1. **Schema-to-SQL Compilation**: During the connection lifecycle (`cache_json_schemas()`), `jspg` statically analyzes the JSON Schema AST. It acts as a compiler, translating the schema layout into perfectly optimized, multi-JOIN SQL query strings for *every* node/fragment in the schema.
2. **Prepared Statements (SPI)**: `jspg` feeds these computed SQL strings into the Postgres SPI (Server Programming Interface) using `Spi::prepare()`. Postgres calculates the query execution plan *once* and caches it in memory.

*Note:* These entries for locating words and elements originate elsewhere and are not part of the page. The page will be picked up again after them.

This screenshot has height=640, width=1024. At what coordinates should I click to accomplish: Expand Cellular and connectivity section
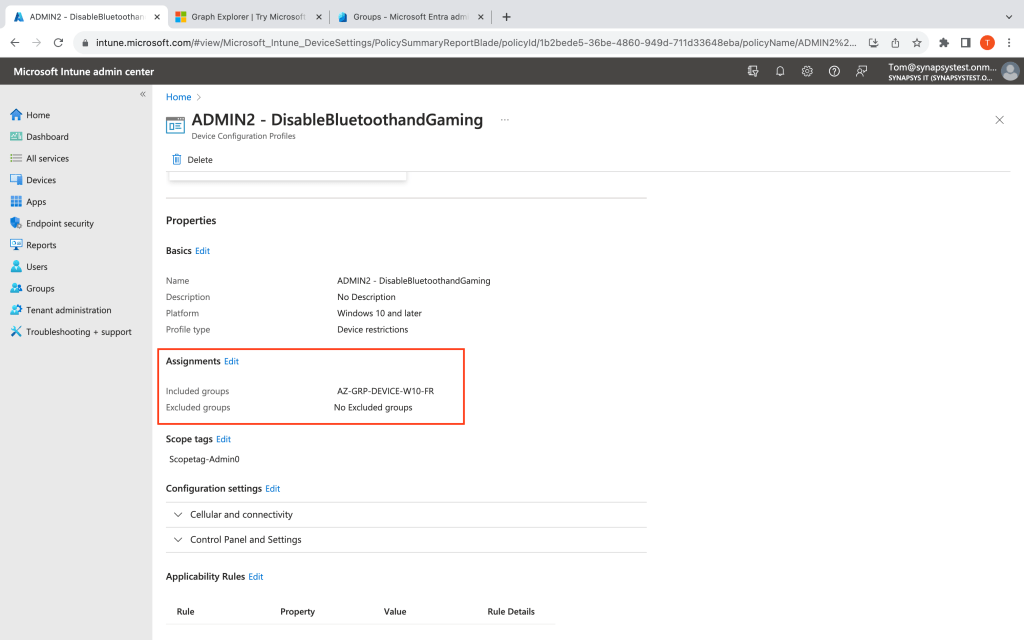pos(178,515)
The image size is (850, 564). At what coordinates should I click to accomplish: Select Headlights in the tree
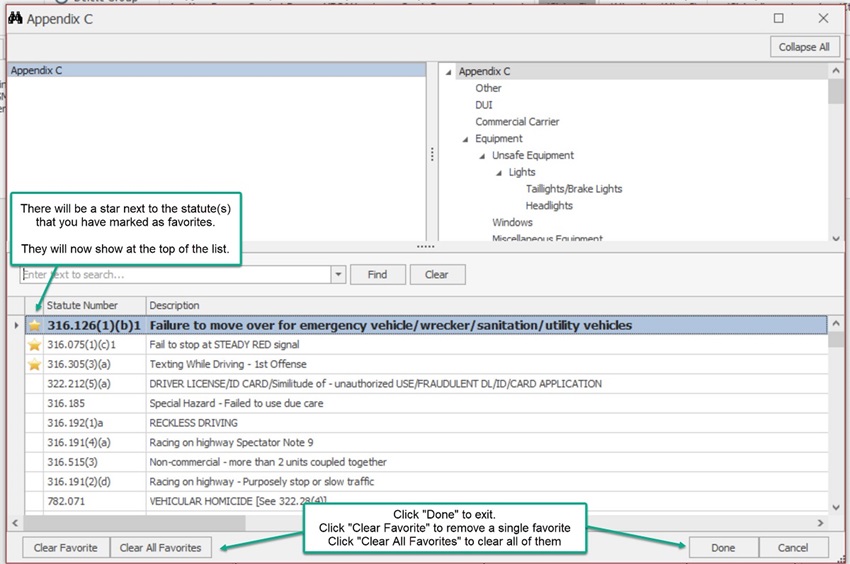point(549,206)
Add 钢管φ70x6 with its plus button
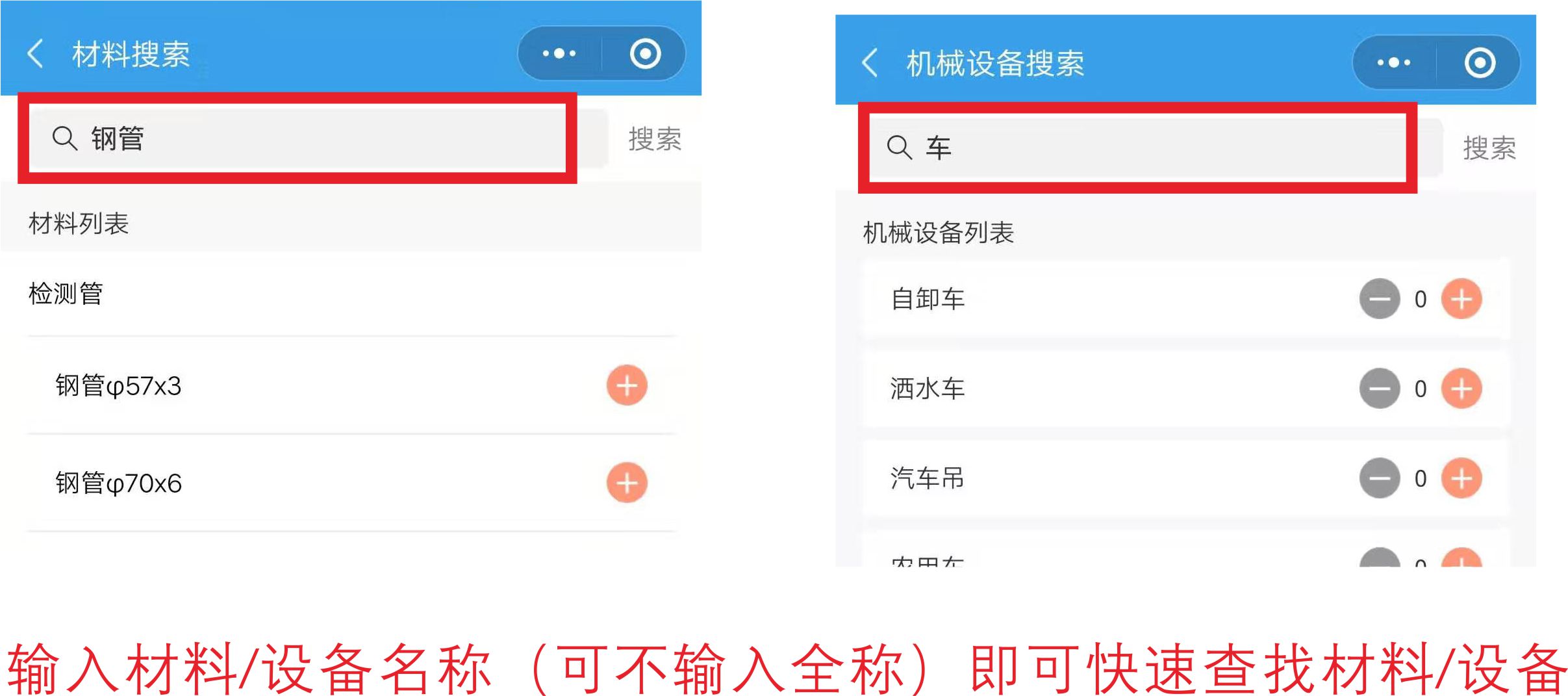This screenshot has width=1568, height=696. point(627,483)
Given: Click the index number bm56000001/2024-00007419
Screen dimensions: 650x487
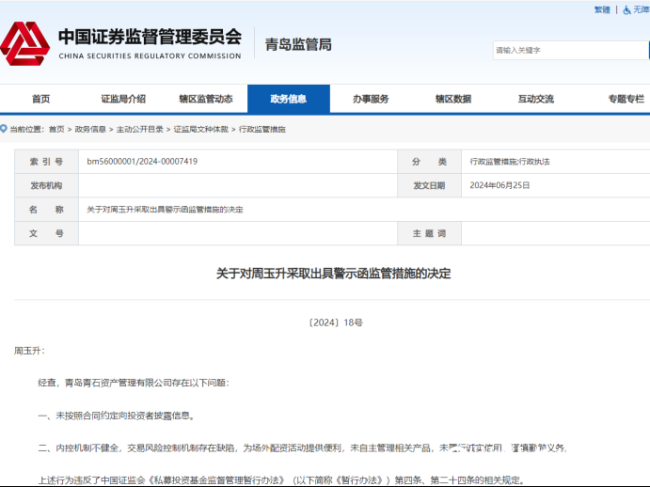Looking at the screenshot, I should pyautogui.click(x=141, y=161).
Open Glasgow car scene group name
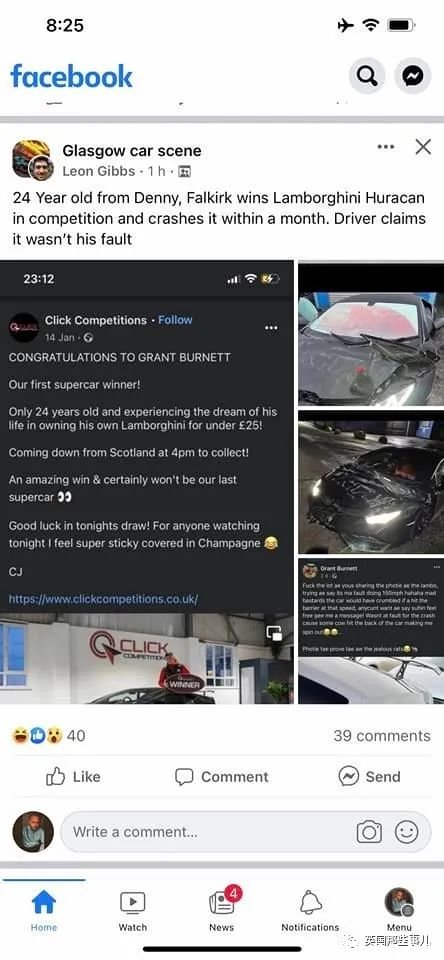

3. **Instant Execution**: When a Punc needs data, `jspg` retrieves the cached PreparedStatement, securely binds binary parameters, and executes the pre-planned query instantly.
## Architecture
### 1. The `cache_json_schemas()` Expansion
The initialization function must now ingest `types` and `agreego.relation` data so the internal `Registry` holds the full Relational Graph.
During schema compilation, if a schema is associated with a database Type, it triggers the **SQL Compiler Phase**:
- It builds a table-resolution AST mapping to `JOIN` clauses based on foreign keys.
- It translates JSON schema properties to `SELECT jsonb_build_object(...)`.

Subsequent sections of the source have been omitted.